Sintió un dolor agudo en el cuello y se dio cuenta de que, en su agitación, había estado tirando del extremo del lazo que pendía bajo su manto. Lo aflojó e hizo un esfuerzo por permanecer sentada tranquilamente. Ahora era noche cerrada. De los dos montes. Fuego Oscuro y Luz Infernal, brotaban débiles llamas. Afreyt oía retazos de conversación procedentes de los hombres reunidos alrededor de las fogatas, fragmentos del nuevo cántico Y risas, mientras circulaba el relato de su invención. Hacía mucho frío, pero la joven no se movía. En el este aumentó la palidez plateada, el resplandor lechoso creció y por fin la luna blanca apareció a la vista.

Fafhrd acababa de encender su segunda antorcha con el ascua a que había quedado reducida la primera, calentando un poco más su entorno, cuando el alto —pasadizo por donde avanzaba desembocó en una caverna tan amplia que la luz de la antorcha pareció perderse en ella. El sonido del fragmento de antorcha que arrojó contra las rocas despertó débiles ecos lejanos, y el norteño se detuvo para mirar arriba y a su alrededor. Entonces empezó a ver una multitud de puntos luminosos, como el cielo estrellado, debido a que los trozos de mica de las rocas reflejaban la luz. Hacia el centro de la inmensa cueva atisbo una columna irregular de roca salpicada de reflejos de mica, y en su cúspide, un pequeño bulto pálido atrajo su atención. Entonces oyó en lo alto un batir de grandes alas, una pausa y de nuevo el sonido de las alas, como si un buitre enorme estuviera dando vueltas en la oscuridad cavernosa.

—¡Mará! —gritó en dirección a la columna, y cuando regresaron los ecos percibió entre ellos, débil y agudo, su propio nombre y la resonancia de éste.

Entonces se dio cuenta de que el batir de alas había cesado y que una de las estrellas de mica adquiría rápidamente mayor brillantez, como si se desplomara hacia él, al tiempo que oía un estrépito en el aire, igual que si un gran halcón se abatiera sobre su presa.

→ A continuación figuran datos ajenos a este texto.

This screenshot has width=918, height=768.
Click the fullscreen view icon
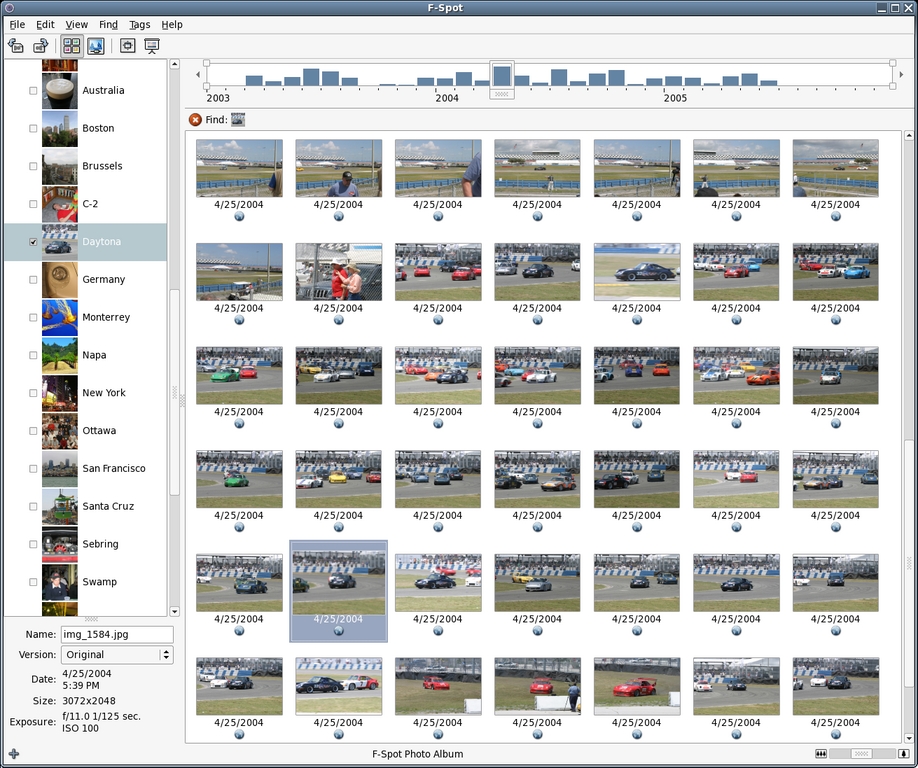[127, 46]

Se arrojó a un lado, apartándose de la brillante espada lanzada contra él, y simultáneamente golpeó con el hacha a sus espaldas. Perdió la antorcha, algo parecido a una lámina de cuero le golpeó las rodillas, y entonces se produjo un formidable aleteo, muy cercano, y luego otro, seguidos de un grito humano agónico que, pese al dolor que reflejaba, contenía una nota de cólera.